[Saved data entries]
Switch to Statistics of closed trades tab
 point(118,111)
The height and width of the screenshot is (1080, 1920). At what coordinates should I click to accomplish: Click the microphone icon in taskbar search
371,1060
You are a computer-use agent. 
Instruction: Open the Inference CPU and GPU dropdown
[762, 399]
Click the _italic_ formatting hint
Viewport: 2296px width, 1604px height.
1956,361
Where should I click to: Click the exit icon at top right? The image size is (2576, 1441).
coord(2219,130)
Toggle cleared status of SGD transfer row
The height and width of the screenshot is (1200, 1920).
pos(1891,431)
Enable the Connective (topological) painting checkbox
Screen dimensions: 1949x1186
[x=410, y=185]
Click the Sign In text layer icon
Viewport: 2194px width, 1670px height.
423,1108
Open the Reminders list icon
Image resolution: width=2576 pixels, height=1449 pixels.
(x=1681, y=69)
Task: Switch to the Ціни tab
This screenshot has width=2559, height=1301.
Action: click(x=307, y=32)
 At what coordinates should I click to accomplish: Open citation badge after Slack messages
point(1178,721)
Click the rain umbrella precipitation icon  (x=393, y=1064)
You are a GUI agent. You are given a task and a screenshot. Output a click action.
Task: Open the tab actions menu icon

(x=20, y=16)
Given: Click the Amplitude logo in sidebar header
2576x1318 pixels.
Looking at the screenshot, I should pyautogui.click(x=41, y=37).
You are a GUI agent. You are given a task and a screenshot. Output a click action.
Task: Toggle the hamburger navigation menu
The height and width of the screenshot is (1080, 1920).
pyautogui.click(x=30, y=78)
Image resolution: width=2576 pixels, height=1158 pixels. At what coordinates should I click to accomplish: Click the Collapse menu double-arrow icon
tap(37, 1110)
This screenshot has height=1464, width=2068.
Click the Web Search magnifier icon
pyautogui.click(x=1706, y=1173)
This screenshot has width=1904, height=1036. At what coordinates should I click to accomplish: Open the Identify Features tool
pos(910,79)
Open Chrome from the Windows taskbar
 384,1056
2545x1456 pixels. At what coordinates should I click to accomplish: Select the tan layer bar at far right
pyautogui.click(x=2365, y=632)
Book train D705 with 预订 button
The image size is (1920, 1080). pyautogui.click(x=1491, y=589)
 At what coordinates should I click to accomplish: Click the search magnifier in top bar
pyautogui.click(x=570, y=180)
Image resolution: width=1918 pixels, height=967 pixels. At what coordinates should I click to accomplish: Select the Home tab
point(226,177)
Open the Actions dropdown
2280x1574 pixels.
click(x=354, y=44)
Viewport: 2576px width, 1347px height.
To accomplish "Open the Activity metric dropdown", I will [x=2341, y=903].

EXERCISE DIRECTIONS —
Reproduce the data. Keep it exact.

ANSWER TO THIS PROBLEM —
Switch to Statistics of closed trades tab
 point(118,111)
The height and width of the screenshot is (1080, 1920). At what coordinates should I click to accomplish: Click the microphone icon in taskbar search
371,1060
You are a computer-use agent. 
Instruction: Open the Inference CPU and GPU dropdown
[762, 399]
Click the _italic_ formatting hint
Viewport: 2296px width, 1604px height.
1956,361
Where should I click to: Click the exit icon at top right? The image size is (2576, 1441).
coord(2219,130)
Toggle cleared status of SGD transfer row
The height and width of the screenshot is (1200, 1920).
pos(1891,431)
Enable the Connective (topological) painting checkbox
Screen dimensions: 1949x1186
[x=410, y=185]
Click the Sign In text layer icon
Viewport: 2194px width, 1670px height.
423,1108
Open the Reminders list icon
Image resolution: width=2576 pixels, height=1449 pixels.
(x=1681, y=69)
Task: Switch to the Ціни tab
This screenshot has width=2559, height=1301.
Action: click(x=307, y=32)
 At what coordinates should I click to accomplish: Open citation badge after Slack messages
point(1178,721)
Click the rain umbrella precipitation icon  (x=393, y=1064)
You are a GUI agent. You are given a task and a screenshot. Output a click action.
Task: Open the tab actions menu icon

(x=20, y=16)
Given: Click the Amplitude logo in sidebar header
2576x1318 pixels.
Looking at the screenshot, I should pyautogui.click(x=41, y=37).
You are a GUI agent. You are given a task and a screenshot. Output a click action.
Task: Toggle the hamburger navigation menu
The height and width of the screenshot is (1080, 1920).
pyautogui.click(x=30, y=78)
Image resolution: width=2576 pixels, height=1158 pixels. At what coordinates should I click to accomplish: Click the Collapse menu double-arrow icon
tap(37, 1110)
This screenshot has height=1464, width=2068.
Click the Web Search magnifier icon
pyautogui.click(x=1706, y=1173)
This screenshot has width=1904, height=1036. At what coordinates should I click to accomplish: Open the Identify Features tool
pos(910,79)
Open Chrome from the Windows taskbar
 384,1056
2545x1456 pixels. At what coordinates should I click to accomplish: Select the tan layer bar at far right
pyautogui.click(x=2365, y=632)
Book train D705 with 预订 button
The image size is (1920, 1080). pyautogui.click(x=1491, y=589)
 At what coordinates should I click to accomplish: Click the search magnifier in top bar
pyautogui.click(x=570, y=180)
Image resolution: width=1918 pixels, height=967 pixels. At what coordinates should I click to accomplish: Select the Home tab
point(226,177)
Open the Actions dropdown
2280x1574 pixels.
click(x=354, y=44)
Viewport: 2576px width, 1347px height.
To accomplish "Open the Activity metric dropdown", I will [x=2341, y=903].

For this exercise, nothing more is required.